Recently I solved for how many mL of 5% BaCl2.2H20 solution was required to precipitate sodium sulfate. Now the question asks what if the sodium sulfate was potassium sulfate instead. Would the volume required be higher or lowered than the sodium sulfate and why?
I got that the potassium sulfate required less volume though I don't understand the reason why.
The volume of 5% BaCl2.2H2O solution required to precipitate a particular amount of sulfate compound depends on the stoichiometry of the reaction between the barium chloride and the sulfate ion. Since BaCl2.2H2O is a salt composed of barium ions (Ba2+) and chloride ions (Cl-), its reaction with a sulfate compound, such as sodium sulfate (Na2SO4) or potassium sulfate (K2SO4), can be represented by the following balanced chemical equation:
BaCl2 + Na2SO4 -> BaSO4 + 2NaCl
BaCl2 + K2SO4 -> BaSO4 + 2KCl
As you can see, when barium chloride reacts with either sodium sulfate or potassium sulfate, the products formed are barium sulfate (BaSO4) and either sodium chloride (NaCl) or potassium chloride (KCl). The stoichiometry of the reaction indicates that one mole of barium chloride is required to react with one mole of sulfate ion to form one mole of barium sulfate.
Now, let's consider the molar masses of the sulfate compounds involved:
- Sodium sulfate (Na2SO4): Molar mass = 22.99 g/mol (sodium) + 2x 32.06 g/mol (sulfur) + 4x 16.00 g/mol (oxygen) = 142.04 g/mol
- Potassium sulfate (K2SO4): Molar mass = 39.10 g/mol (potassium) + 2x 32.06 g/mol (sulfur) + 4x 16.00 g/mol (oxygen) = 174.26 g/mol
Now, let's assume that you are given a certain mass or amount of the sulfate compound (either sodium sulfate or potassium sulfate) and you want to calculate the volume of the 5% BaCl2.2H2O solution required to precipitate it.
To determine which sulfate compound requires a higher or lower volume of the BaCl2.2H2O solution, you need to consider their molar masses. Since potassium sulfate has a higher molar mass than sodium sulfate, it means that for the same mass or amount of either sulfate compound, there will be fewer moles of potassium sulfate compared to sodium sulfate.

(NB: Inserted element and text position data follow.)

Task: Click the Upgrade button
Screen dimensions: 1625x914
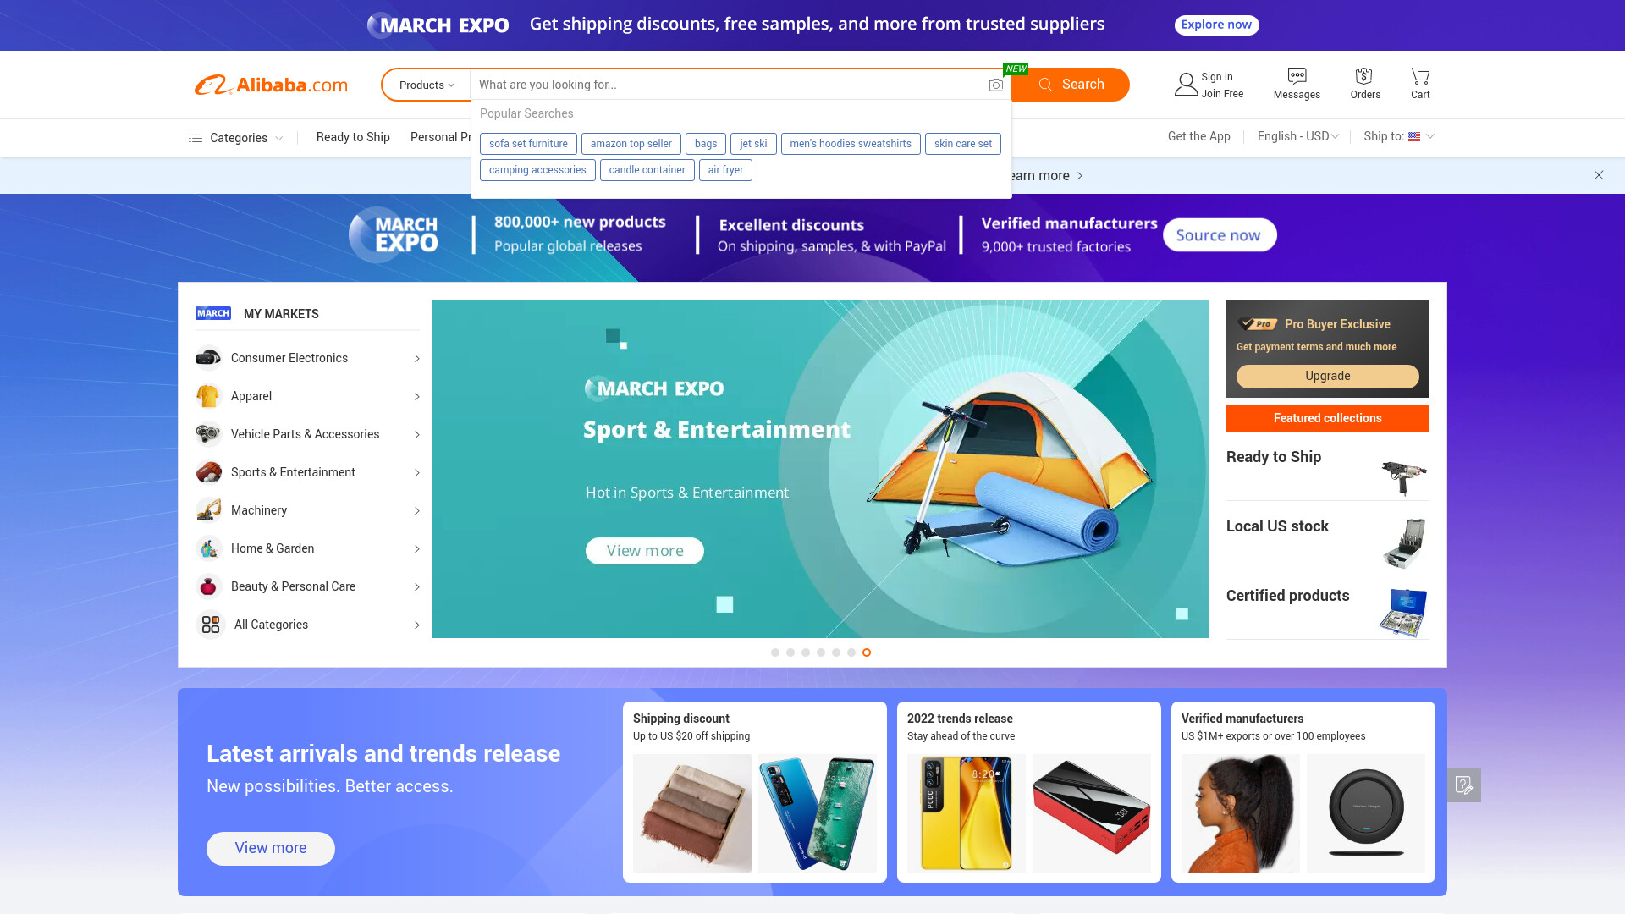Action: [x=1327, y=376]
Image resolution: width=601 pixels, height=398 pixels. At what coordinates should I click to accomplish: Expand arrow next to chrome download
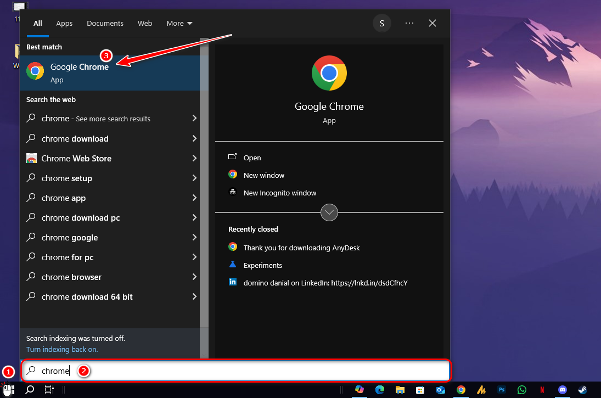(x=194, y=139)
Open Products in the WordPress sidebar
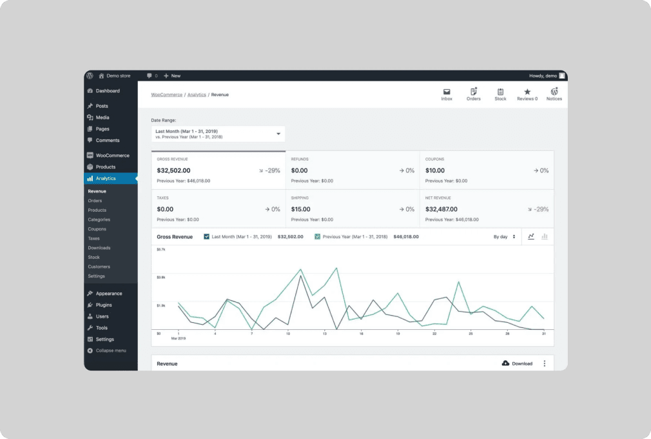 point(106,167)
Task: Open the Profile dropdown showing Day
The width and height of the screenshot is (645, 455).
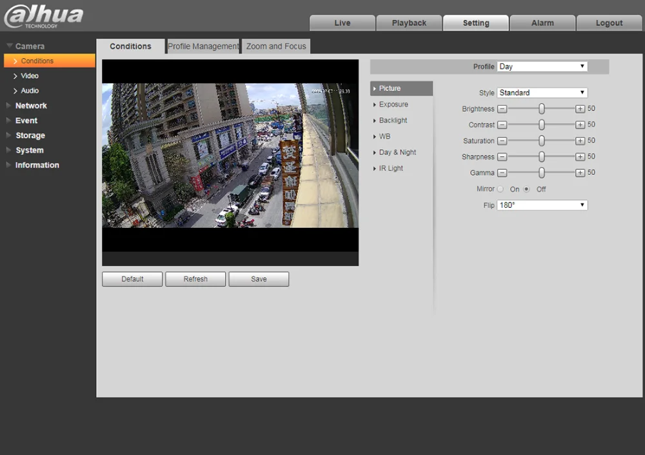Action: coord(542,66)
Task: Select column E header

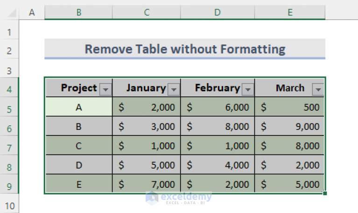Action: click(290, 12)
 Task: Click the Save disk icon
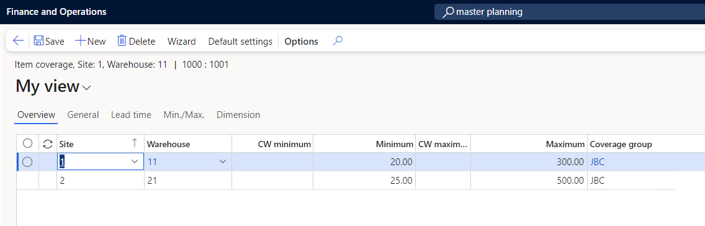(38, 41)
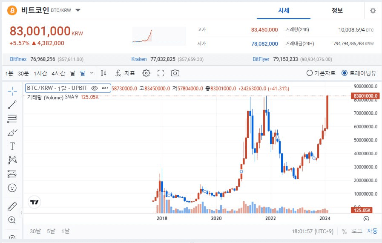Select the trend line drawing tool

pyautogui.click(x=12, y=105)
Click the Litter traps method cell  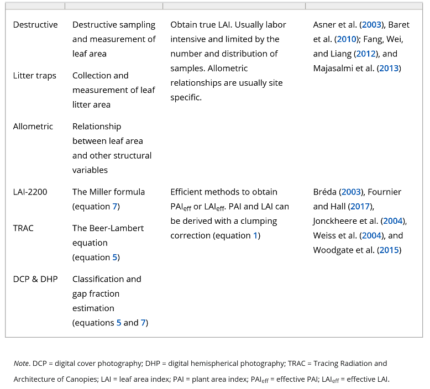(x=35, y=76)
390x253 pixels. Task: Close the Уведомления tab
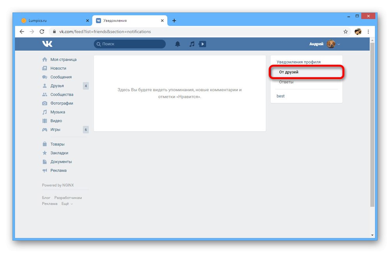click(162, 21)
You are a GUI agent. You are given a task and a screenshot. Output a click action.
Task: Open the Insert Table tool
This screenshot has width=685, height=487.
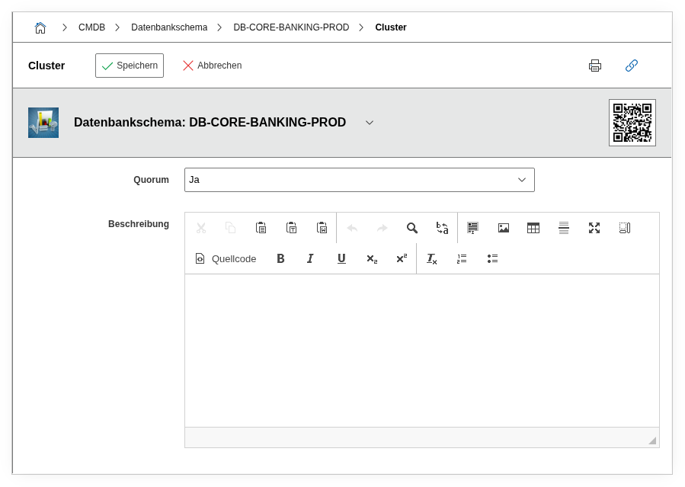point(533,227)
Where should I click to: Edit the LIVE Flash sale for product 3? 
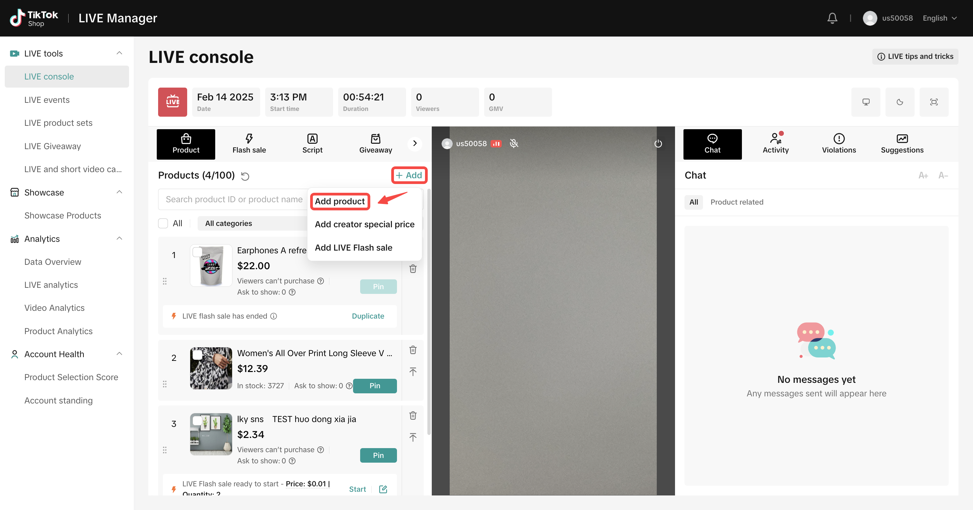[383, 489]
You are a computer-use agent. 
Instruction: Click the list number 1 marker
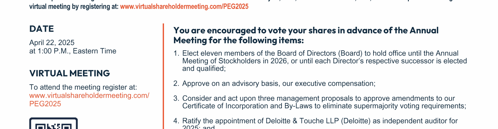[x=176, y=53]
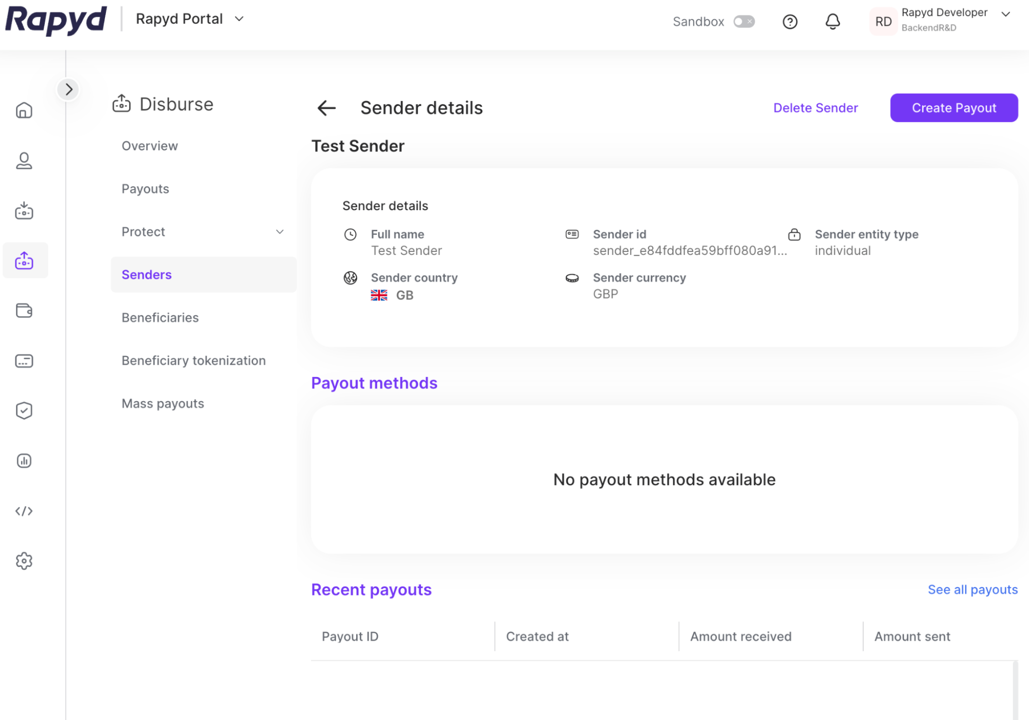Viewport: 1029px width, 720px height.
Task: Click the compliance check icon
Action: pyautogui.click(x=24, y=410)
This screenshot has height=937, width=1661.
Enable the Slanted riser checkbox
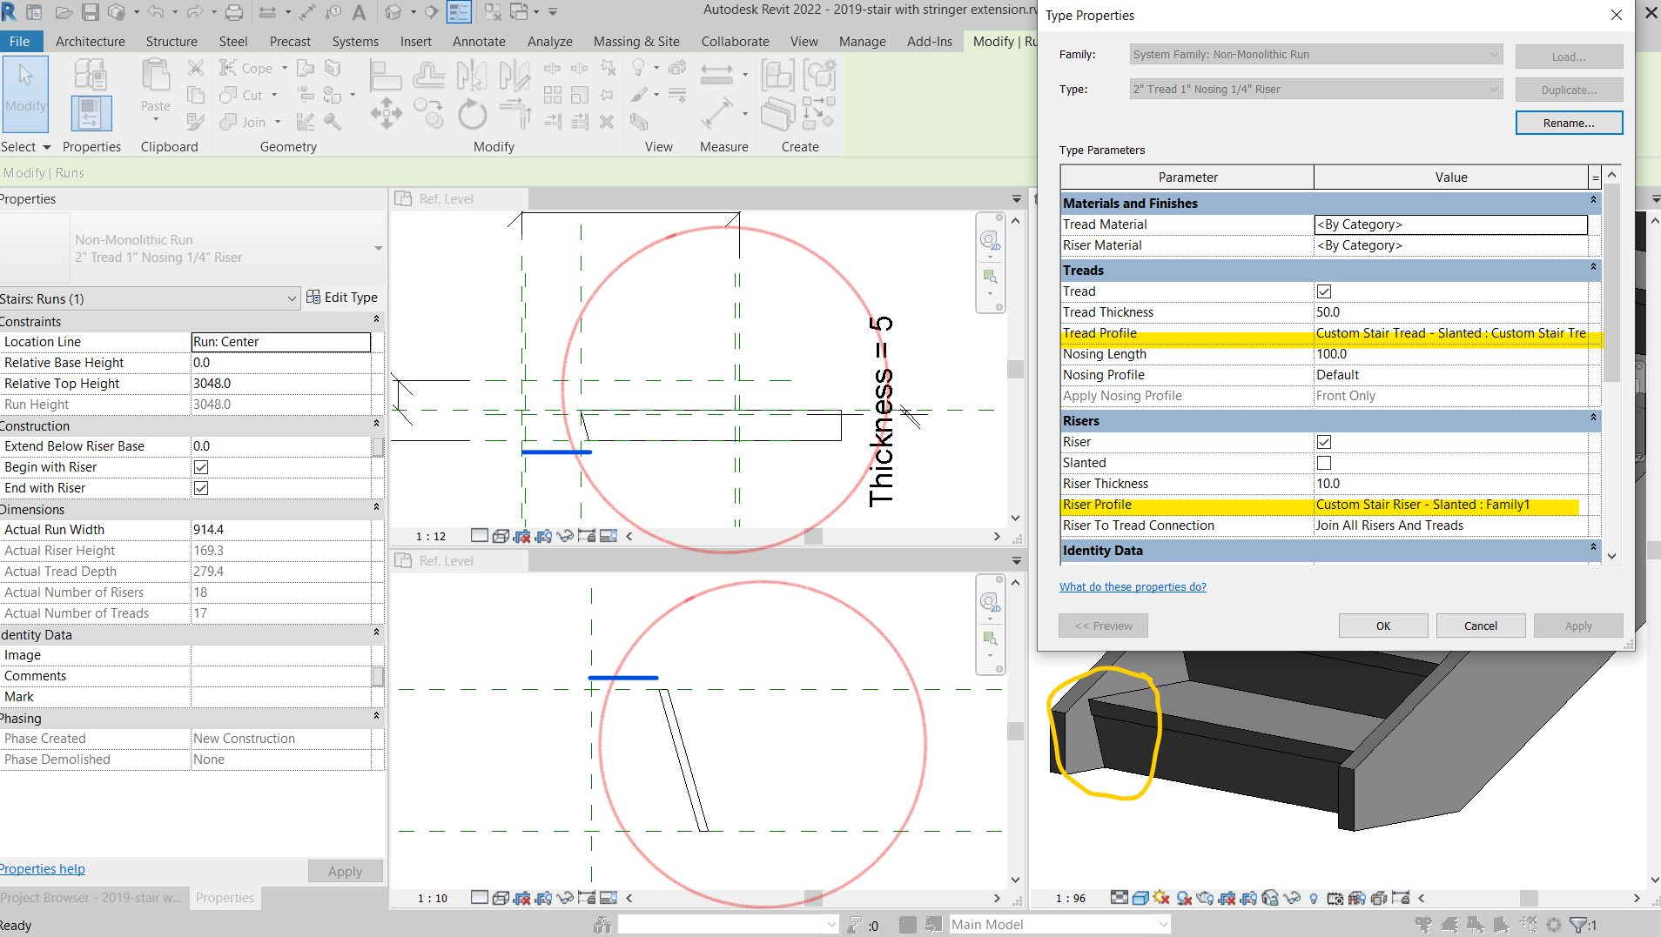(1325, 462)
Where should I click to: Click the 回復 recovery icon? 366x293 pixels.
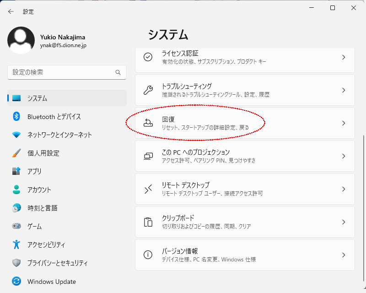click(148, 123)
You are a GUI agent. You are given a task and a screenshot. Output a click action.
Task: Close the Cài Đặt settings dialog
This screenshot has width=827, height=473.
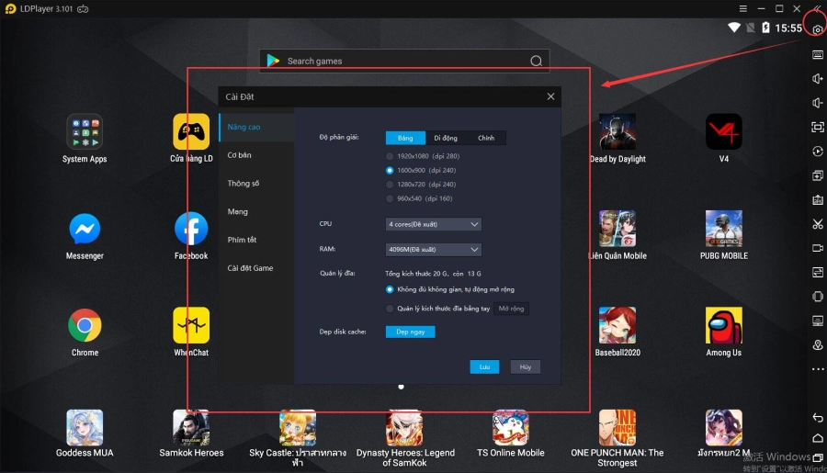tap(550, 96)
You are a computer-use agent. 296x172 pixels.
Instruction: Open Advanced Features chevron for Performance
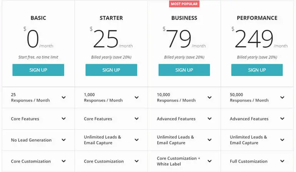[x=282, y=119]
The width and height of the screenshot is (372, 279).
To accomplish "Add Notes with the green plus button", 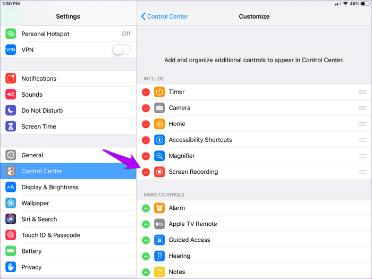I will pyautogui.click(x=146, y=272).
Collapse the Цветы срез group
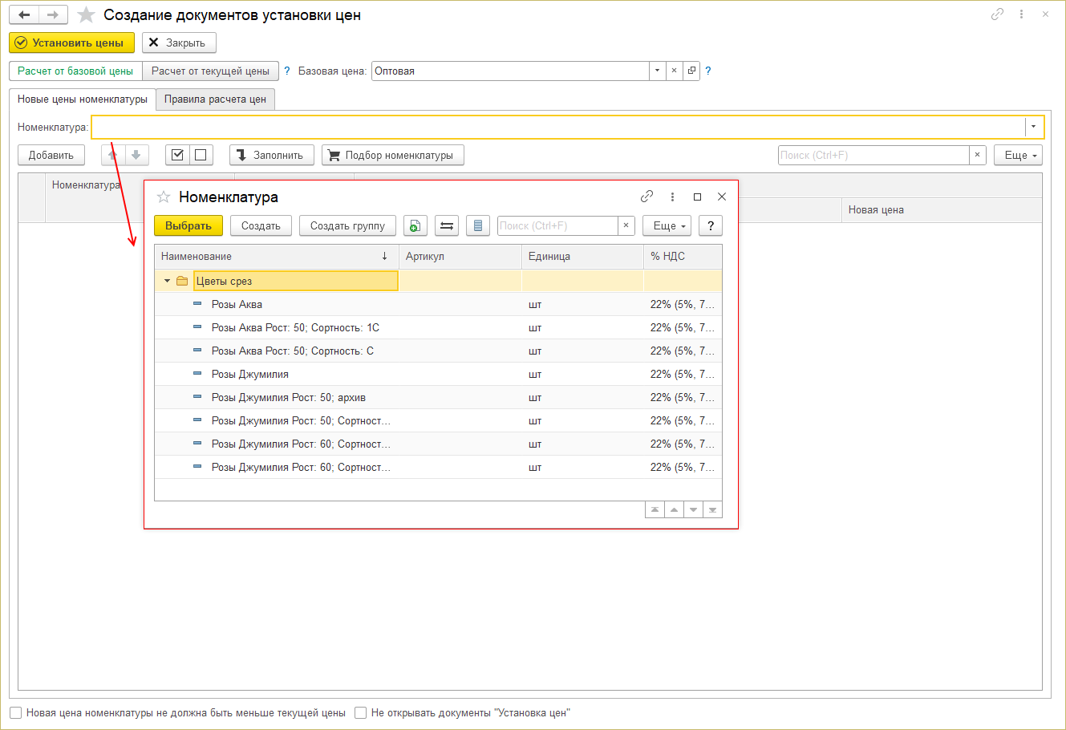Viewport: 1066px width, 730px height. [167, 281]
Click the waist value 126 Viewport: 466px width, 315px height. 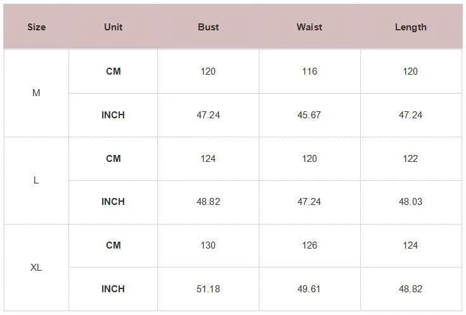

Since the stoichiometry of the reaction indicates that one mole of barium chloride reacts with one mole of sulfate ion, it means that for a given mass or amount of sodium sulfate, there will be more moles of sodium sulfate compared to the same mass or amount of potassium sulfate. Therefore, the volume of the BaCl2.2H2O solution required to react with sodium sulfate will be higher than the volume required to react with potassium sulfate.
In summary, the volume of a 5% BaCl2.2H2O solution required to precipitate potassium sulfate would be lower compared to the volume required for sodium sulfate because potassium sulfate has a higher molar mass, resulting in fewer moles of potassium sulfate for the same mass or amount.
The volume of 5% BaCl2.2H2O solution required to precipitate a certain amount of sulfate ions depends on the stoichiometry of the precipitation reaction.
First, let's consider the balanced chemical equation for the precipitation reaction of sodium sulfate with barium chloride:
Na2SO4 + BaCl2 -> 2 NaCl + BaSO4
From the equation, we can see that for every 1 mole of sodium sulfate, we need 1 mole of barium chloride to fully react and precipitate all the sulfate ions.
Now, let's consider the balanced chemical equation for the precipitation reaction of potassium sulfate with barium chloride:
K2SO4 + BaCl2 -> 2 KCl + BaSO4
Similarly, for every 1 mole of potassium sulfate, we need 1 mole of barium chloride to precipitate all the sulfate ions.
Since the stoichiometry is the same for both reactions, the amount of barium chloride required to precipitate the sulfate ions will be the same regardless of whether it is sodium sulfate or potassium sulfate.
However, since potassium sulfate has a lower molar mass than sodium sulfate (174.259 g/mol for K2SO4 compared to 142.044 g/mol for Na2SO4), the mass of potassium sulfate required to reach the same number of moles will be lower than that of sodium sulfate.
Because the mass of sulfate ions in the potassium sulfate solution is lower than that in the sodium sulfate solution, less volume of the barium chloride solution will be needed to precipitate all the sulfate ions when potassium sulfate is used compared to when sodium sulfate is used.
Therefore, the volume of the 5% BaCl2.2H2O solution required will be lower when precipitating potassium sulfate compared to precipitating sodium sulfate.